The fish shipped from Sweden.

The most prominent difference between the sexes is that the females have a white spot around their genital opening on the belly. See the following two pictures for example:

https://upload.wikimedia.org/wikipe...jpg/640px-Nannacara_bimaculata_Armbruster.jpg
https://www.ciklid.org/artregister/artbild/i_bimaculata05par-hans_vermeulen.jpg

As for your other questions:

Temperature in biotope around 25 C. pH 4.5. I don't expect pH to fluctuate much over the year, it is a blackwater biotope. Similar conditions in aquaria. Higher pH is fine if you don't wish to spawn them.

They have a pretty loose pair bond. Either the female or the male may become aggressive before/during spawning. Mainly the female takes care of the spawn in my experience but the male helps to guard the offspring.
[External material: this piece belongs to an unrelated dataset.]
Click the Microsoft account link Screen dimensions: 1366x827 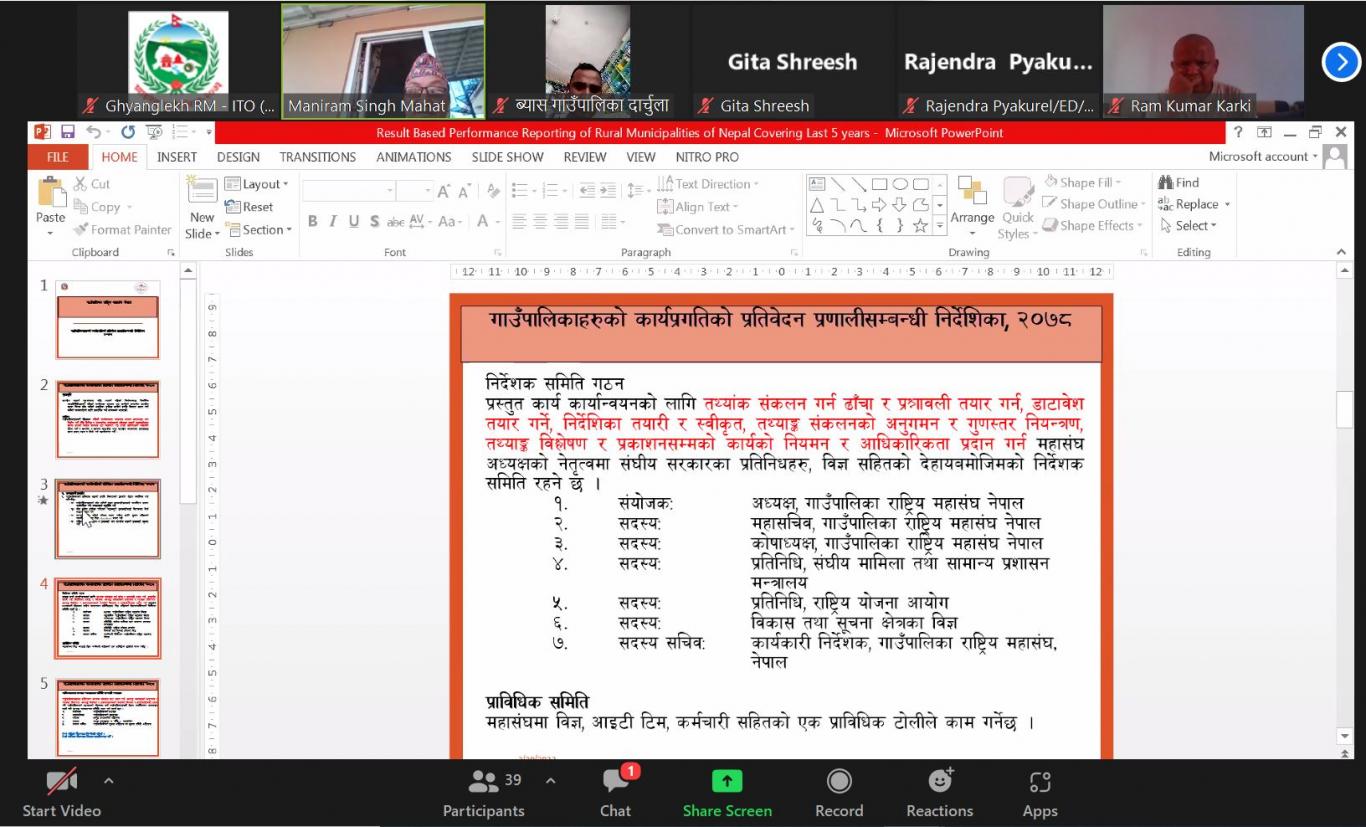click(x=1258, y=157)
They are pretty bad parents and often eat their eggs and they will start to chase their offspring when they reach around 1,5-2 cm (if the pair decides to spawn again).

If you wish to spawn them it is best to spawn them in a tank of their own. I don't realistically see them successfully spawning and keeping their fry in a community tank. I spawned mine in tanks ranging between 30-50 liters. It is easy to get them to lay eggs but it is more difficult to get free swimming fry. Probably because the parents are quite skittish when they have spawned. They prefer a tank that is very well decorated with lots of hiding places and floating plants to ensure that the tank is not too bright. These things seem to be key in order to get a successful spawn, in my experience.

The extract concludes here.